### Request
Reproduce the items verbatim, covering the stretch from the line containing "Where should I click to: Expand" through the line containing "Select Partner by".

--

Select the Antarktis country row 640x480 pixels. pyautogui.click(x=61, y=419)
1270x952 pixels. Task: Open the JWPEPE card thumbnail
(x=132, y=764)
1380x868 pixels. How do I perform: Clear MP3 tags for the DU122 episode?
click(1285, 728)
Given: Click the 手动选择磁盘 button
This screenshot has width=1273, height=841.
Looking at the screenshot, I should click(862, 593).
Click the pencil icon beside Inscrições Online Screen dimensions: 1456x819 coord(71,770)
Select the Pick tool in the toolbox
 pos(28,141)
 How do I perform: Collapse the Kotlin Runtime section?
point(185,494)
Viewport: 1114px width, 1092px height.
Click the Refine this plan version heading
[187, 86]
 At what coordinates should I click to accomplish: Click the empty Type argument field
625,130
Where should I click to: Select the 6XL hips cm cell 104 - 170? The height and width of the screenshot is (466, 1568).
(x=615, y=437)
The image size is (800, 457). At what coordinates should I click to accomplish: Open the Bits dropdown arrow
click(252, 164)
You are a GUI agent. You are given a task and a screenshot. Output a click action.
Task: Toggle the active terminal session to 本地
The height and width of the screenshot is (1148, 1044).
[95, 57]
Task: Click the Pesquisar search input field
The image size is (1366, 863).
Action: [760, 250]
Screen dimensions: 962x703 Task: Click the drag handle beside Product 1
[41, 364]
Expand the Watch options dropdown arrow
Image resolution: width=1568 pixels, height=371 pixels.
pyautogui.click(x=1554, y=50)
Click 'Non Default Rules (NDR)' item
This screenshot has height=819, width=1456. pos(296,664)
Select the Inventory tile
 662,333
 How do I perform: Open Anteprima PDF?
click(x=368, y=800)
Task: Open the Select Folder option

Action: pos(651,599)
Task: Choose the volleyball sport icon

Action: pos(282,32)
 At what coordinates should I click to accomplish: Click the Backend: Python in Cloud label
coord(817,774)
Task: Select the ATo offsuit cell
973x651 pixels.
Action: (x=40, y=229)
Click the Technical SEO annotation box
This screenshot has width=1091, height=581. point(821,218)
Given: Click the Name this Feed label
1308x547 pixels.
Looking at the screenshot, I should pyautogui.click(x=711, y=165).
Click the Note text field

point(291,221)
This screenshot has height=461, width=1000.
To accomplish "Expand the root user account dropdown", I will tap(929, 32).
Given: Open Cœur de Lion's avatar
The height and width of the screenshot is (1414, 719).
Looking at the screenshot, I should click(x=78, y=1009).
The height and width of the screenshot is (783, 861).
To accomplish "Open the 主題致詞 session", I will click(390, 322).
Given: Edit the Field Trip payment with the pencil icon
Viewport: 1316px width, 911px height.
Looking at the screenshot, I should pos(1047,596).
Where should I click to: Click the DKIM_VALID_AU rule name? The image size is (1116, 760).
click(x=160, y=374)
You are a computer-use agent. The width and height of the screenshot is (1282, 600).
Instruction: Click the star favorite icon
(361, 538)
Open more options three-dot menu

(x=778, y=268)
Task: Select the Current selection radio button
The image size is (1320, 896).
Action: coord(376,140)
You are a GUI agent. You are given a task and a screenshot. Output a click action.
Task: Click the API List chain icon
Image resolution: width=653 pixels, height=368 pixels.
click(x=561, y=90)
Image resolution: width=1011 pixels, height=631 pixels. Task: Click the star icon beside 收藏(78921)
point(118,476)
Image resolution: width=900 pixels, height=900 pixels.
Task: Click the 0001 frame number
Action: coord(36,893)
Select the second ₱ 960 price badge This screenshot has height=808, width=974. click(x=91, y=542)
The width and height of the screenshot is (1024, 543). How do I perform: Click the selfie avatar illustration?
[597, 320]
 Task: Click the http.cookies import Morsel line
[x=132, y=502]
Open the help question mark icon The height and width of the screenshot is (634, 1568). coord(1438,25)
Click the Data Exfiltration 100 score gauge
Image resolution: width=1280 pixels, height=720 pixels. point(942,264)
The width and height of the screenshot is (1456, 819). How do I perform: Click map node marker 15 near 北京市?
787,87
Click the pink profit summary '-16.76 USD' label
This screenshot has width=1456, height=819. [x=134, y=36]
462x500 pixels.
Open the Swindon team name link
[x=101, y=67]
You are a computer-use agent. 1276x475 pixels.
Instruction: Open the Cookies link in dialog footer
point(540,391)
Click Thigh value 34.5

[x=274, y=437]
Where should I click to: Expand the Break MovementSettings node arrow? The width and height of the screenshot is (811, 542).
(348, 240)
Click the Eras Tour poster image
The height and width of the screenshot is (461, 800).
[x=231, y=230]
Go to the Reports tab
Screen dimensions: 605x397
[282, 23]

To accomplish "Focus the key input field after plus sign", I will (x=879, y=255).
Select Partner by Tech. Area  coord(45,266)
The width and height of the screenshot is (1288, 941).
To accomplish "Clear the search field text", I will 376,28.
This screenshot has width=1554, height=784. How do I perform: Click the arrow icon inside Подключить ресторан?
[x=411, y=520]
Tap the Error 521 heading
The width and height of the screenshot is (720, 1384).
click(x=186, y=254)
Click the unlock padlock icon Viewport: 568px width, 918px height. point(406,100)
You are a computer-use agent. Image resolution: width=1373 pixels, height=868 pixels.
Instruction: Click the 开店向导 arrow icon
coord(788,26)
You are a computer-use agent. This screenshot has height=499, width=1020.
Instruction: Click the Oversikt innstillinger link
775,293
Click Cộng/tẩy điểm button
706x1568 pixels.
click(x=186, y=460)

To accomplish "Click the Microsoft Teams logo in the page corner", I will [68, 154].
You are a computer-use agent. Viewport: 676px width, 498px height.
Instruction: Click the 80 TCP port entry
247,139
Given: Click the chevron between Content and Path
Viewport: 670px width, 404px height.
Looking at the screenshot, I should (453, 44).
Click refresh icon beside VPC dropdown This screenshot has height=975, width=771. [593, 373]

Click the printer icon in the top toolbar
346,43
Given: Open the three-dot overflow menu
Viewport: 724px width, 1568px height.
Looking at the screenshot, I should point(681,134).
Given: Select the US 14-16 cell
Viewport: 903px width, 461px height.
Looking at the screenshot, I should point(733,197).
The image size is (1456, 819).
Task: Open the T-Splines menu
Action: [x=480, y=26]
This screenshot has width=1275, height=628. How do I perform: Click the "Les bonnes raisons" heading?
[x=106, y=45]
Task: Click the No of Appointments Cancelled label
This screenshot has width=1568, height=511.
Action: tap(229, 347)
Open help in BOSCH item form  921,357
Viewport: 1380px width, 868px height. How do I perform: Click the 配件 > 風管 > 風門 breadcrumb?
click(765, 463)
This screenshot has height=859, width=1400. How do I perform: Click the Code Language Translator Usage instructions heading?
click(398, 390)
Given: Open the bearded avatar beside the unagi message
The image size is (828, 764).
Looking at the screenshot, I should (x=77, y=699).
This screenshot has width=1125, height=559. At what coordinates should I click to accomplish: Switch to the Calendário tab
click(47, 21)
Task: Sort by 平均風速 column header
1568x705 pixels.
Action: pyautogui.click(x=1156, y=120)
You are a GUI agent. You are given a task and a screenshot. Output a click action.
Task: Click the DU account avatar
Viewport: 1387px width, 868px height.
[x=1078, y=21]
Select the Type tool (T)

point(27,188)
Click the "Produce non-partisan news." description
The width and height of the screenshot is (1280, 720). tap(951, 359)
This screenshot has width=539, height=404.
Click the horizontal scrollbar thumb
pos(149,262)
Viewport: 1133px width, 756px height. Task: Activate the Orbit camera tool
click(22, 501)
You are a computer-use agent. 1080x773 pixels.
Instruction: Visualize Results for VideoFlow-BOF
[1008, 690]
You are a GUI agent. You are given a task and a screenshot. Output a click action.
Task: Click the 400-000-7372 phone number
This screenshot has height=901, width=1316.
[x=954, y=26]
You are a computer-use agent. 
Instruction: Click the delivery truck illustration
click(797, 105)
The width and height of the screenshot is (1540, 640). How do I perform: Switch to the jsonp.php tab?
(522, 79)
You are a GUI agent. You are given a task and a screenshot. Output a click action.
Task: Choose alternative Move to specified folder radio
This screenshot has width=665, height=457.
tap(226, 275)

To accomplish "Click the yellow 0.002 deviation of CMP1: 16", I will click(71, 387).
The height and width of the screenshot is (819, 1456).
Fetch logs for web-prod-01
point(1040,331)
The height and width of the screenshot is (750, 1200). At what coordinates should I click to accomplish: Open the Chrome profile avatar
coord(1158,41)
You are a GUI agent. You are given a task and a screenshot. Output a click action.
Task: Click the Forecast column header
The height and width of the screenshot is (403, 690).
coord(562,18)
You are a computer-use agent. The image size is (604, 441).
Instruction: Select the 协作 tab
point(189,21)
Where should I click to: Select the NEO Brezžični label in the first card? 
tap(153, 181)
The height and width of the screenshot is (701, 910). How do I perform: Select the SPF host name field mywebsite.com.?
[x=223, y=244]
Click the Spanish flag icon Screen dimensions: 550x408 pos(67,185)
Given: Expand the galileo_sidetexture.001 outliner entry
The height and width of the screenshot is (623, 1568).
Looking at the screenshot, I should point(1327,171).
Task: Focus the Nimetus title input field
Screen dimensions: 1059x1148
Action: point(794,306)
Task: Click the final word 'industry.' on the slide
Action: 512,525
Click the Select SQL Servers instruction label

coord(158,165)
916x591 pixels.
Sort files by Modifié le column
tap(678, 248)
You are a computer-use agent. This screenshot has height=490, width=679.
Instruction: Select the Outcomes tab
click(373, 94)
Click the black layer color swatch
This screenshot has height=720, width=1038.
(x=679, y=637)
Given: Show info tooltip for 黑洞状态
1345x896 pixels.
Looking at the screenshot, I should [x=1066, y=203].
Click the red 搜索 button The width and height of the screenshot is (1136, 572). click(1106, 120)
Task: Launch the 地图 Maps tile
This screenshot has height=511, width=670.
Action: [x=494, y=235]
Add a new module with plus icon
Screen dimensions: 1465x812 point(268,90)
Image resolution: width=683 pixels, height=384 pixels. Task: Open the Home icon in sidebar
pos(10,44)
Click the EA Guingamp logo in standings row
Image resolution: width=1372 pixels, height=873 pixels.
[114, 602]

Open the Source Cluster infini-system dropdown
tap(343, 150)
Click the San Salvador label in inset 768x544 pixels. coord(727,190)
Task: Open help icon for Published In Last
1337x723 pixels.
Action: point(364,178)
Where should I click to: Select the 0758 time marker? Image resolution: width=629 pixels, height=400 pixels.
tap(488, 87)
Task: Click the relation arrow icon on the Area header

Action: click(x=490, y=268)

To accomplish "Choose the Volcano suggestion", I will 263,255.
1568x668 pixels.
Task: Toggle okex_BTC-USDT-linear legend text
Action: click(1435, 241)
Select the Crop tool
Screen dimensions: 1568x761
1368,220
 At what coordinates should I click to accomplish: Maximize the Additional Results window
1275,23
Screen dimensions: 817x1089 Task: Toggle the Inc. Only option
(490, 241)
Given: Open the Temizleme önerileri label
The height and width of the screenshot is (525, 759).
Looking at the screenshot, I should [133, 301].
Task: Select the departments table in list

--

### Answer to the task
Where should I click to: Expand the Break MovementSettings node arrow? The width and height of the screenshot is (811, 542).
(348, 240)
Click the Eras Tour poster image
The height and width of the screenshot is (461, 800).
[x=231, y=230]
Go to the Reports tab
Screen dimensions: 605x397
[282, 23]

To accomplish "Focus the key input field after plus sign", I will (x=879, y=255).
Select Partner by Tech. Area  coord(45,266)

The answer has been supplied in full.